Campo de Concentración franquista de Orduña, un infierno por el que pasaron 50.000 prisioneros republicanos
Campo de Concentración franquista de Orduña, un infierno por el que pasaron 50.000 prisioneros republicanos / Paco Barreira
 
El Campo de Concentración de Prisioneros de Orduña fue uno de los primeros que Franco abrió. Se estableció en el antiguo colegio de los jesuitas.
 
Permaneció abierto durante 27 meses, entre julio de 1937 y septiembre de 1939, para recluir de forma preventiva, clasificar y "reeducar" a los prisioneros hechos por las tropas franquistas en los frentes de Bizkaia, Aragón y Cataluña, fundamentalmente.
 
Con una capacidad máxima asignada de 5.000 personas, Orduña fue uno de los campos más grandes. Por él pasaron 50.000 prisioneros, muchos de ellos fueron gudaris del Ejército vasco, el otro gran grupo de prisioneros estuvo compuesto por milicianos, catalanes sobre todo.
 
El traslado y el ingreso
 
Los prisioneros llegaban a Orduña en trenes de mercancías utilizados normalmente para el transporte de ganado, que iban y venían a cualquier hora del día o de la noche. Los traslados solían ser masivos. Sin agua, sin comida y sin conocer su destino, los prisioneros eran obligados a viajar durante infinidad de horas en condiciones deplorables, hacinados en el interior de vagones de madera cerrados, sucios y oscuros, que carecían de asientos, ventanas y retretes.
 
Fueron sometidos a unas condiciones de la más absoluta indefensión y sin ningún tipo de garantía judicial, apaleados y humillados sin cesar, sin ropa de abrigo, ateridos de frío, hacinados, enfermos, infestados de piojos, y medio muertos de hambre.
 
Como se reconoció oficialmente en varias ocasiones, la alimentación que se suministraba a los concentrados en Orduña era muy escasa y deficiente.
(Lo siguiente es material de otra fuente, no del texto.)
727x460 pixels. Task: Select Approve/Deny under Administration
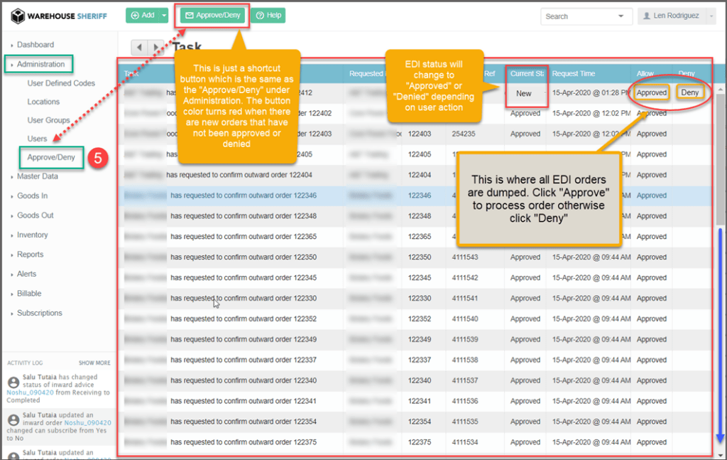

Las carencias fueron tales que la población reclusa se depauperaba y debilitaba día a día, hasta el punto de que los propios guardianes advirtieron de la situación a sus superiores diciendo que ni con la mejor voluntad era posible mantener a los prisioneros debidamente.
 
Pero la principal amenaza —al menos durante el primer período— no fue el hambre. Ni el frío, ni la suciedad, ni los piojos. El mayor peligro era un guardián violento, cruel y siniestro a quien los prisioneros llamaban ‘El Manco’, porque era un lisiado de guerra al que le faltaban tres dedos de la mano derecha. Solo conservaba el pulgar y el índice, pero su discapacidad no le impedía dar palizas de muerte con el garrote. Su inseparable garrote blanco.
 
Entre estacazos, castigos, vejaciones, carencias e insultos, los derrotados empezaron a vislumbrar cuál sería el precio que iban a pagar por haber «traicionado a la Patria», y el lugar que ocuparían en la «nueva España» que estaba surgiendo. Su única obligación era obedecer y callar. Habían perdido la guerra y estaban a merced de su enemigo, sin derecho a nada.
 
El día a día en el Campo de Concentración de Prisioneros de Orduña se caracterizó por la rutina, el tedio y la falta de actividad de la inmensa mayoría de los cautivos. Su quehacer diario se limitaba a deambular por el patio o a buscar un rincón para resguardarse de la lluvia y el frío, matándose los piojos, huyendo de los golpes e intentando engañar al hambre.
 
La monotonía del cautiverio solía ser interrumpida por soflamas que difundían la propaganda social, política y religiosa del régimen. Lo que se perseguía, en definitiva, era doblegarlos por medio de la violencia física y psicológica, y reprogramar sus mentes.
 
Los únicos que podían ver medianamente alterado su cautiverio eran los que salían fuera del campo. Eran esclavos que trabajaron en multitud de obras públicas y privadas locales. Orduña, por otro lado, obtuvo un ingreso económico directo de su presencia, gracias a un acuerdo por el que el Ayuntamiento cobró 0,70 céntimos de peseta por prisionero al mes en concepto de arbitrios municipales.
 
Tan solo se registraron 24 fallecimientos en 27 meses. Aunque realmente cuesta creer que se produjeran tan pocas muertes entre las aproximadamente 50.000 personas internadas en Orduña en esas condiciones extremas, teniendo en cuenta, además, que los inviernos de 1938 y 1939 fueron especialmente duros. Los testigos, por su parte, afirman que las muertes eran muy habituales, sobre todo las producidas como consecuencia del hambre, del frío, de la falta de asistencia médica o de los golpes de los guardianes. Todas esas de las que no hay rastro en los registros.
 
-Joseba Egiguren, autor del libro "Prisioneros en el Campo de Concentración de Orduña (1937-1939)".